Plus intéressant que la question de la véracité historique des différentes versions, le problème fondamental tient à l'interprétation des deux principaux protagonistes, avec une règle d'or : Doc finit toujours par piquer la vedette à Wyatt.
Victor Mature dans La Poursuite infernale, Kirk Douglas ici, Val Kilmer dans Tombstone, Dennis Quaid dans Wyatt Earp, à chaque fois ils profitent du caractère jouissif et tragique du Doc pour effacer autant que possible un héros toujours un peu trop lisse, qu'il soit joué par Henry Fonda, Burt Lancaster, Kurt Russell ou Kevin Costner...
A noter d'ailleurs que peu d'interprètes ont osé passer outre la sacro-sainte moustache de nos héros (avec néanmoins une variable très aléatoire entre la petite de Fonda et la José Bové de Kevin...) il s'agit de Victor Mature, de Burt Lancaster et de Randoph Scott aussi, dans le Frontier Marshall d'Alan Dwan (Et je vous fais grâce des diverses apparitions de Doc dans les Cheyennes ou de Wyatt dans Winchester 73...).
Ici, deux choses très plaisantes, histoire de ne pas non plus refaire le Ford inutilement. D'abord, le fait de commencer l'histoire bien en amont de la célèbre fusillade, je crois même que la grosse majorité du film est située en dehors de Tombstone, ensuite, le fait de réussir assez joliment le mélange de la fiction et de la vérité historique, elle-même déjà matinée de légende... Ainsi, le parcours de Doc est par exemple assez respecté, jusque dans ses détails les plus improbables.
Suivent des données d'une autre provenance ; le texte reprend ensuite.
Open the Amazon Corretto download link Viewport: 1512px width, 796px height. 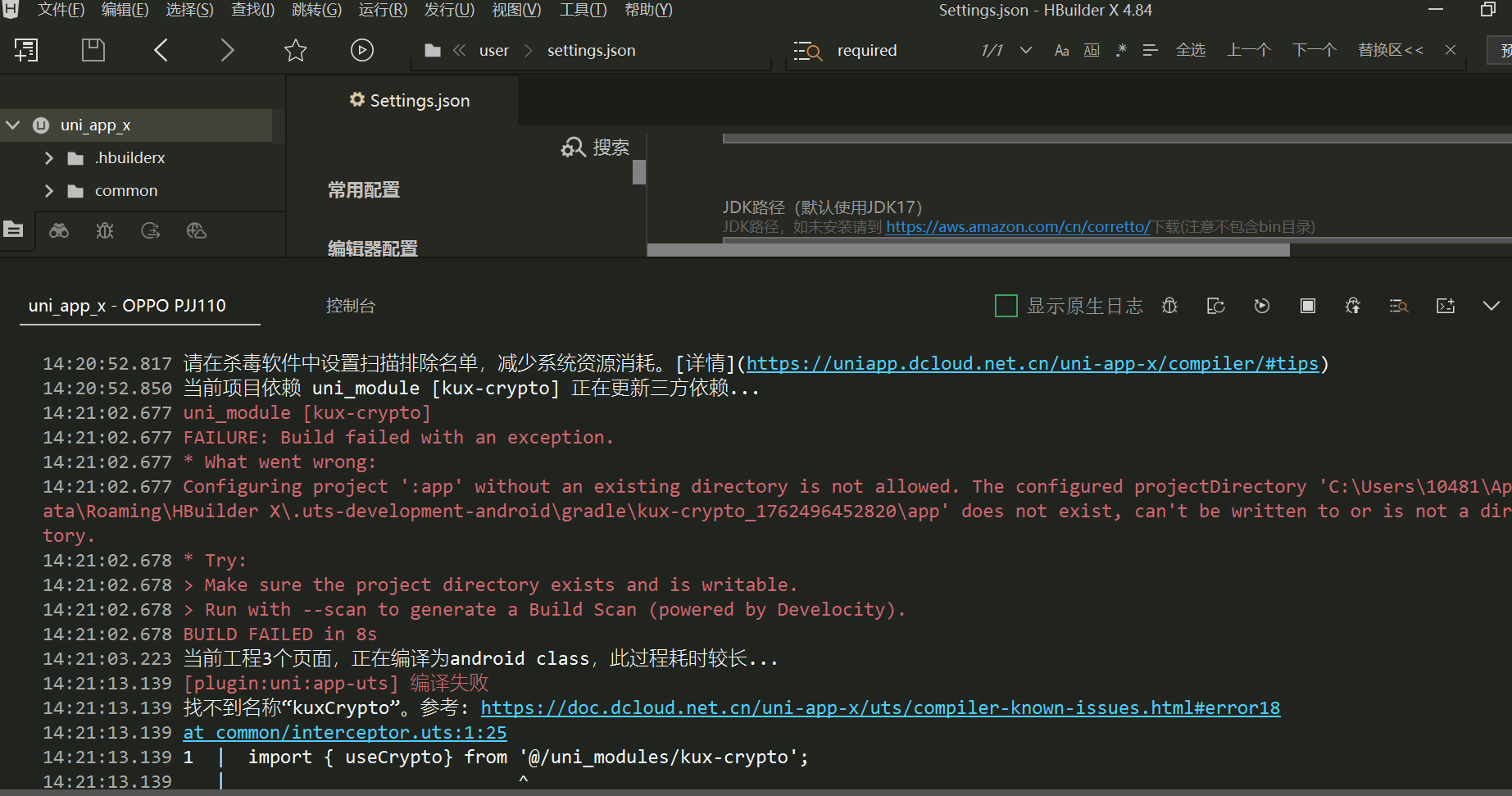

Avec ça, le scénariste en a véritablement rien à branler de faire un truc trop réel, il voulait d'ailleurs surtout foutre de l'homosexualité entre les deux bougres et il faut tout le talent de John Sturges pour réussir à faire du matériau de base associé au rajout d'une rousse flamboyante par un Hal Wallis qui se méfiait, un petit bijou qui tienne la route.
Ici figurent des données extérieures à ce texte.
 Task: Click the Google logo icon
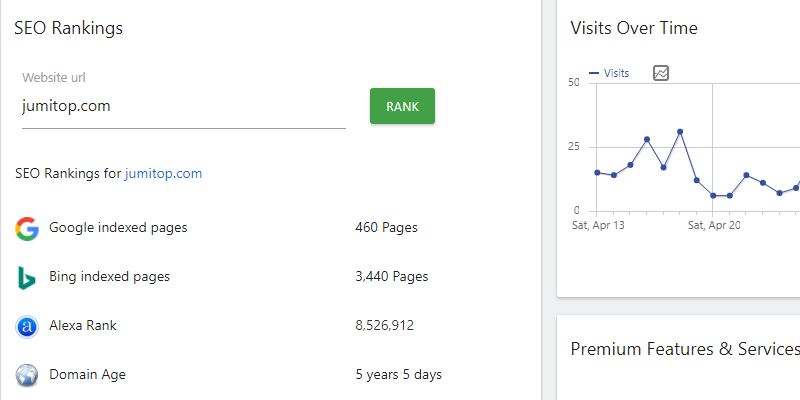coord(27,229)
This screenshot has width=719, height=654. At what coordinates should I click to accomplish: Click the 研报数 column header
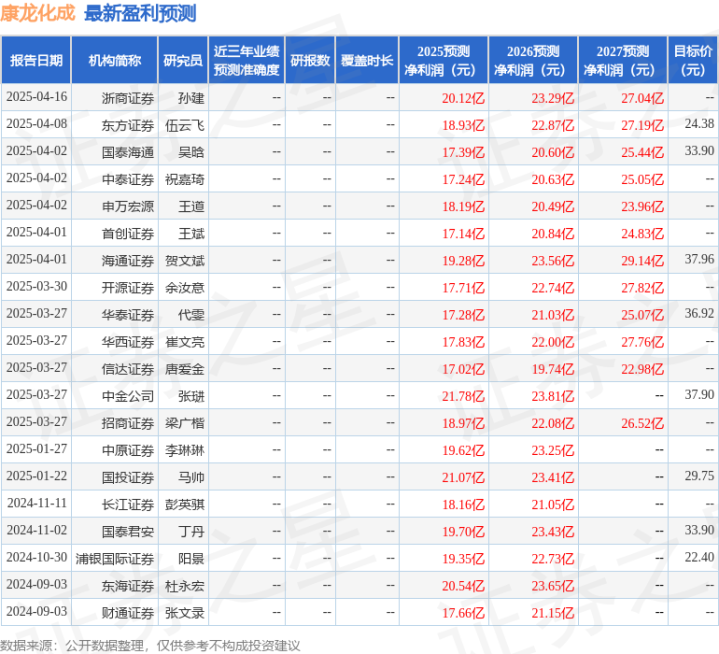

Parce que, au final, ce qui compte, c'est d'avoir un très chouette western très proprement réalisé par un bon spécialiste du genre, avec un couple de vedettes au petits oignons et toutes les péripéties que cela implique, pour le reste, avouons-le sans fard, on s'en badigeonne allègrement le nombril avec le pinceau de l'indifférence.
Dix ans plus tard, John Sturges remettra le couvert pour une suite de ces aventures, reprenant justement après la fameuse fusillade. Dans Sept secondes en enfer, je ne peux que supposer que Jason Robards confirme une nouvelle fois la règle d'or, même si, vu qu'en face c'est James Garner, je ne prendrais pas trop de risques à me montrer plus affirmatif... Mais ce dont je suis bien certain par contre, c'est que les deux paires de moustaches y sont bien à leur place... et que la terre peut donc continuer à tourner selon son habitude.